Showing posts with label Scott Speedman. Show all posts
Showing posts with label Scott Speedman. Show all posts

Friday, October 15, 2021

Best Sellers: A whimsical read

Best Sellers (2021) • View trailer
3.5 stars (out of five). Unrated, with R-level profanity and vulgarity
Available via: Amazon Prime and other streaming services

This seems to be “veteran Hollywood royalty” season, with both Michael Caine and Clint Eastwood starring in new films, at the respective ages of 88 and 91 years young.

 

Lucy (Aubrey Plaza) suspiciously regards her client, Harris Shaw (Michael Caine),
when — totally out of character — he offers her some early-morning coffee as she
awakens after a horrific evening of binge-drinking.


Caine’s entry is the lighter, frothier option, and director Lina Roessler’s arch handling of Best Sellers is right in his wheelhouse. Caine’s Harris Shaw could be Educating Rita’s Frank Bryant gone even further to crankier seed … much, much further.

Anthony Grieco’s original script is a cheeky dissection of the tumultuous — and highly uncertain — role of traditional publishing houses in this era of paper-less social media millennials.

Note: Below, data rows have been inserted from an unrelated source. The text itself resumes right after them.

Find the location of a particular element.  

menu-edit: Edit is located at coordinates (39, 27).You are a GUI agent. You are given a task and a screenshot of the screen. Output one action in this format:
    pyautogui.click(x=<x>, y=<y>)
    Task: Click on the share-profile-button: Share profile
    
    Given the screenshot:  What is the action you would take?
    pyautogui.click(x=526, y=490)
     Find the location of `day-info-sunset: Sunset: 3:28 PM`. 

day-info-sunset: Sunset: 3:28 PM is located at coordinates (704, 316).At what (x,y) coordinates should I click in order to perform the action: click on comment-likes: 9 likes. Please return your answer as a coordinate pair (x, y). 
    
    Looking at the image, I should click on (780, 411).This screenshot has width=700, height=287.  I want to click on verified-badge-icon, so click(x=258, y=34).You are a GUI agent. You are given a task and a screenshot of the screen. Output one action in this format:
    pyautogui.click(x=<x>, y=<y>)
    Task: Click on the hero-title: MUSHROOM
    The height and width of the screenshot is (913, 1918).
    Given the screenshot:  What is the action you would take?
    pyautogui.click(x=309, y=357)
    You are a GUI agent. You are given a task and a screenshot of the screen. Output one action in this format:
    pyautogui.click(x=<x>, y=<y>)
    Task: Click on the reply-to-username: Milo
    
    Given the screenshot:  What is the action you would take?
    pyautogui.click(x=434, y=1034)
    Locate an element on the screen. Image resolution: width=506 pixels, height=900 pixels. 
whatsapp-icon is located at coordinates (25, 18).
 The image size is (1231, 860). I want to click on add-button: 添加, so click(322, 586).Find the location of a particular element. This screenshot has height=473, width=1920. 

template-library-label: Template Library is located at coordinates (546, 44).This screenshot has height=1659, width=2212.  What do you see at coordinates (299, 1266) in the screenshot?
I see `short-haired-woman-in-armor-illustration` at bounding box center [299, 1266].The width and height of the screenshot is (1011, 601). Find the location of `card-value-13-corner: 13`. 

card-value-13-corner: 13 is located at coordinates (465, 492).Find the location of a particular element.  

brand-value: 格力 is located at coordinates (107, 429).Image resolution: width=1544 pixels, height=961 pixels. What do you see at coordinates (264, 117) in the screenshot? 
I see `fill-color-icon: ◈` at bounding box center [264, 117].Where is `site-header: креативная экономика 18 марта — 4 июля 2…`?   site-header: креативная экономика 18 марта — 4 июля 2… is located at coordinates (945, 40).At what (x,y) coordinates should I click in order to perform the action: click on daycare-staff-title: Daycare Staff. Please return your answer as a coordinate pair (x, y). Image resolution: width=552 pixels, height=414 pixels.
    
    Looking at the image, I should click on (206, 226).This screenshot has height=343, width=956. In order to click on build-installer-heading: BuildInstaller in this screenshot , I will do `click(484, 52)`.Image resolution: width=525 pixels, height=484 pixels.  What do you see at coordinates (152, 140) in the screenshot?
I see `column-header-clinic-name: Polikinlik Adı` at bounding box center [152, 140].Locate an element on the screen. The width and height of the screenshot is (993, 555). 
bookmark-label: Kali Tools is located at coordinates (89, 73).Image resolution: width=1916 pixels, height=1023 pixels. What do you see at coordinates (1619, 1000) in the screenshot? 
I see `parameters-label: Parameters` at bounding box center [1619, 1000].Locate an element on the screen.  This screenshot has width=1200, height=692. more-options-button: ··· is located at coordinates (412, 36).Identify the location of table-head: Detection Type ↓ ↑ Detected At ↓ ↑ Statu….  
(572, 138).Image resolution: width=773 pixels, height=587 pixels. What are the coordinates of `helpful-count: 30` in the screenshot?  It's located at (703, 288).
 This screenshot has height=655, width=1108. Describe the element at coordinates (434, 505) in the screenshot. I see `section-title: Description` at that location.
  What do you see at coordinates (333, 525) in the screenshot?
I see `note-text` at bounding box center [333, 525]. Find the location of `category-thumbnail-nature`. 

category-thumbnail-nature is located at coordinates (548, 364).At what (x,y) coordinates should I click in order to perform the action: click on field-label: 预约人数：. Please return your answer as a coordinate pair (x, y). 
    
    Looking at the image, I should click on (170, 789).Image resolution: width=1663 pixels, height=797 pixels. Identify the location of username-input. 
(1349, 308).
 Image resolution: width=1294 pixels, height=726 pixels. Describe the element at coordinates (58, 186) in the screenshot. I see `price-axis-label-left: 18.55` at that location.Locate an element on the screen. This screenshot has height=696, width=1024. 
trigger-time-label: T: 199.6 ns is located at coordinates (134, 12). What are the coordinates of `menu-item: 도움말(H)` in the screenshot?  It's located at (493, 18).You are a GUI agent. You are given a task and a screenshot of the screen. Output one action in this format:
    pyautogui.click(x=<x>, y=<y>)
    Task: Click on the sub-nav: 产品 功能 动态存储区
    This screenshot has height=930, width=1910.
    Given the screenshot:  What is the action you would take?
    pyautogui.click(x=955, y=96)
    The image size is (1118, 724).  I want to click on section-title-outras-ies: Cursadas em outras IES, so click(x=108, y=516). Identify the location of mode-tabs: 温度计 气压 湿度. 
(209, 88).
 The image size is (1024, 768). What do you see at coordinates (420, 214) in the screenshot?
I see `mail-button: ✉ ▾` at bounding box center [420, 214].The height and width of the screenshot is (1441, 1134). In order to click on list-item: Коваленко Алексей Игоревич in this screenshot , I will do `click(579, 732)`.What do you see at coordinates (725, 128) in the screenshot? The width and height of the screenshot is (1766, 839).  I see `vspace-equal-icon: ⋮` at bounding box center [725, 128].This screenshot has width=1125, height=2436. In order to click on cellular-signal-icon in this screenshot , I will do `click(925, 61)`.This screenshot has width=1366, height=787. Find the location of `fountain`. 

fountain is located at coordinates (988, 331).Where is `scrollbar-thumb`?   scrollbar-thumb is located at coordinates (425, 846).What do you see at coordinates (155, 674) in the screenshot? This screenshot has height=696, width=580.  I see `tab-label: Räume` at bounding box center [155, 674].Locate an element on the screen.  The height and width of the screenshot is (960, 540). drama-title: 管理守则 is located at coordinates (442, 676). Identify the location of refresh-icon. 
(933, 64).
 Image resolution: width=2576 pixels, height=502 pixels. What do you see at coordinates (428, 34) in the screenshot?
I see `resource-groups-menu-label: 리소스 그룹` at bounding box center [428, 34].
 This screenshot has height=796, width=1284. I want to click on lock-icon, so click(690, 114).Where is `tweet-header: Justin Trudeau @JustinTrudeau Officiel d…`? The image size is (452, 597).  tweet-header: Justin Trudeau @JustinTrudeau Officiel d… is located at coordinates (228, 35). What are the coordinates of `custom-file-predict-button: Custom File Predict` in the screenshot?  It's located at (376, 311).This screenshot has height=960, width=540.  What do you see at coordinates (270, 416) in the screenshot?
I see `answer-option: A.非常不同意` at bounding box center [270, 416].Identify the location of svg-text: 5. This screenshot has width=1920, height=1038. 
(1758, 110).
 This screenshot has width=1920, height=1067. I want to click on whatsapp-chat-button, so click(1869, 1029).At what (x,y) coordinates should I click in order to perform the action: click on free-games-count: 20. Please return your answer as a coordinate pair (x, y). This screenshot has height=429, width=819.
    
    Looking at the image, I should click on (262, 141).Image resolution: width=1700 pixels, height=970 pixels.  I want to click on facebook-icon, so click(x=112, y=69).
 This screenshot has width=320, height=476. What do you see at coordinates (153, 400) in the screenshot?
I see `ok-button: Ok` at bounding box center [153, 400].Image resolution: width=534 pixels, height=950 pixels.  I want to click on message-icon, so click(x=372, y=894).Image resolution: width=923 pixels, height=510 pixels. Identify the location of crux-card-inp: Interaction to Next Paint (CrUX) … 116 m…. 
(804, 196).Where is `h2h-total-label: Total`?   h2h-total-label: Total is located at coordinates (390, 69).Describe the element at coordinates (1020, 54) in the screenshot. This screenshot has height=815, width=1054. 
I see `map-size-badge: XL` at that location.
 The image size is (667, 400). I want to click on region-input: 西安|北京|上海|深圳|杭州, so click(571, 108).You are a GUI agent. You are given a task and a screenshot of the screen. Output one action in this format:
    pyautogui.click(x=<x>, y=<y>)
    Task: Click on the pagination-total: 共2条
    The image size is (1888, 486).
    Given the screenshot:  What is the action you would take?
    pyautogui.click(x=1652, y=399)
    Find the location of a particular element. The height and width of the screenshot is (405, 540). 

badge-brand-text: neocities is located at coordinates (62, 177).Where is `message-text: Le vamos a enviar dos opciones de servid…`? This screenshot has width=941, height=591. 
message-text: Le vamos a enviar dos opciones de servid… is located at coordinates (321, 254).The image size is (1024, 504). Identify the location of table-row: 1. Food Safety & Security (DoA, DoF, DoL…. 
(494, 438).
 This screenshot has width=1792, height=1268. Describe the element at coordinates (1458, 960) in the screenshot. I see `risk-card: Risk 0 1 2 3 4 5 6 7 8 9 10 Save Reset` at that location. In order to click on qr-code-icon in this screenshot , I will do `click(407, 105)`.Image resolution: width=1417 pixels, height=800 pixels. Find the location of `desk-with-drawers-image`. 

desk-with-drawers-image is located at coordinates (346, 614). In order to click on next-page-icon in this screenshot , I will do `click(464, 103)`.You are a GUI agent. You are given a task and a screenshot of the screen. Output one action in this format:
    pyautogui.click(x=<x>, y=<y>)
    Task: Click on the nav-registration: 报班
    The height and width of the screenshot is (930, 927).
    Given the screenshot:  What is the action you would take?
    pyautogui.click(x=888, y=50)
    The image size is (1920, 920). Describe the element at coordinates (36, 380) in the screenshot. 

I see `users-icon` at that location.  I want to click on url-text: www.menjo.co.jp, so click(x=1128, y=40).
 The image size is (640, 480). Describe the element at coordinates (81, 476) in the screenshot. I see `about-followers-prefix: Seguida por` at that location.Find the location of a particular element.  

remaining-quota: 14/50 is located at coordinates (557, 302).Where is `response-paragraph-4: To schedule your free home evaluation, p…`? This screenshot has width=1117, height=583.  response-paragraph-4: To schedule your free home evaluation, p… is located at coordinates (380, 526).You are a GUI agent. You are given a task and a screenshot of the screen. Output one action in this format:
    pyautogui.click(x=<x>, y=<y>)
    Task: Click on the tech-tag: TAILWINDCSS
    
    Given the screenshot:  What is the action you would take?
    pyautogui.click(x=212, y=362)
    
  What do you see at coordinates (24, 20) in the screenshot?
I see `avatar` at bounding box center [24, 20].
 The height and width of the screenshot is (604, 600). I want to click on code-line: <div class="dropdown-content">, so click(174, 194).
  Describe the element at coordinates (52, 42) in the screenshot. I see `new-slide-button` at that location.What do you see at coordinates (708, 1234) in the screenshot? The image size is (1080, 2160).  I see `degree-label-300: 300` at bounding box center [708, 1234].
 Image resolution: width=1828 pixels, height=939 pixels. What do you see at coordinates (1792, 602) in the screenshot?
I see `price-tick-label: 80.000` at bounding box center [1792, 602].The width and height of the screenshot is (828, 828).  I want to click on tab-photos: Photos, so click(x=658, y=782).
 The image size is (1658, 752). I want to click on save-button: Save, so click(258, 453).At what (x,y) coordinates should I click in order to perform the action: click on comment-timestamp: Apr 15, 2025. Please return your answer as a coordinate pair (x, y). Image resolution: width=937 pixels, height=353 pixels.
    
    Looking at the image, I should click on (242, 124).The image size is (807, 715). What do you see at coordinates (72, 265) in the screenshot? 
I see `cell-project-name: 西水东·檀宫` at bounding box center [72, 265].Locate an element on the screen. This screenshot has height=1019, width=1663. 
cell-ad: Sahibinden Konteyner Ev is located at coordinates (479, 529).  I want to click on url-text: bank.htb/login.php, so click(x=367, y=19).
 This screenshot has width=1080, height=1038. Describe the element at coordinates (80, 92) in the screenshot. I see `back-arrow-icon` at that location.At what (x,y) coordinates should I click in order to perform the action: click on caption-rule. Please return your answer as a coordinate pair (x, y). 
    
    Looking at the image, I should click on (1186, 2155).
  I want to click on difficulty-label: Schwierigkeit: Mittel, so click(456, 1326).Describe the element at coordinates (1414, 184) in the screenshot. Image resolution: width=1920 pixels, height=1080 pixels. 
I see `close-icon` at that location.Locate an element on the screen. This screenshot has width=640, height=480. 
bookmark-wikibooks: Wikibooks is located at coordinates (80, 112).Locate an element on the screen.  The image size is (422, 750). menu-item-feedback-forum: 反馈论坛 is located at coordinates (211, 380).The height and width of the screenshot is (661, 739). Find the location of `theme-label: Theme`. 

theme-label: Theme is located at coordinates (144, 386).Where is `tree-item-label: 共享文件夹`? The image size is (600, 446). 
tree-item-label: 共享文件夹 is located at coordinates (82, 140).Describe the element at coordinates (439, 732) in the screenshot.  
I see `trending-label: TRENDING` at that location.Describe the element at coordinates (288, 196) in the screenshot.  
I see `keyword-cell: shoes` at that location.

Book people will love it, as they’re given plenty of opportunities to snicker at the vacuousness of tweets and “likes” … but Grieco is sly enough to suggest that (as always) collaboration may offer advantages to both sides. 

 

Aubrey Plaza co-stars as the bright and personable Lucy Stanbridge, who has assumed control of the boutique Manhattan publishing house founded by her father. Alas, issuing far too many mediocre young adult titles has pushed the firm to near-insolvency, which makes a buyout bid from the smirking Jack Sinclair (Scott Speedman, appropriately smarmy) increasingly tempting.

 

The fact that he’s also a former lover is salt in the wound.

 

Lucy becomes desperate. She and her sole loyal assistant, Rachel (Ellen Wong), comb the files of past glories, hoping for a miracle … and they find one. Half a century earlier, Shaw’s debut novel, Atomic Autumn, helped put Stanbridge Books on the map. Subsequent to that auspicious splash, he accepted a $25,000 advance for a second book … which he never delivered.

 

Trouble is, Shaw hasn’t been heard of since then; he pulled a Harper Lee and withdrew into total seclusion. “Is he even alive?” Rachel quite reasonably wonders.

 

He is, and — in fact — has just completed a massive magnum opus dubbed The Future Is X-Rated: a coffee- and scotch-stained manuscript that could serve as a doorstop. Unfortunately, the crotchety Shaw — whose only companion is an adorably attentive cat — has a tendency to greet visitors with a rifle. As Lucy and Rachel soon discover.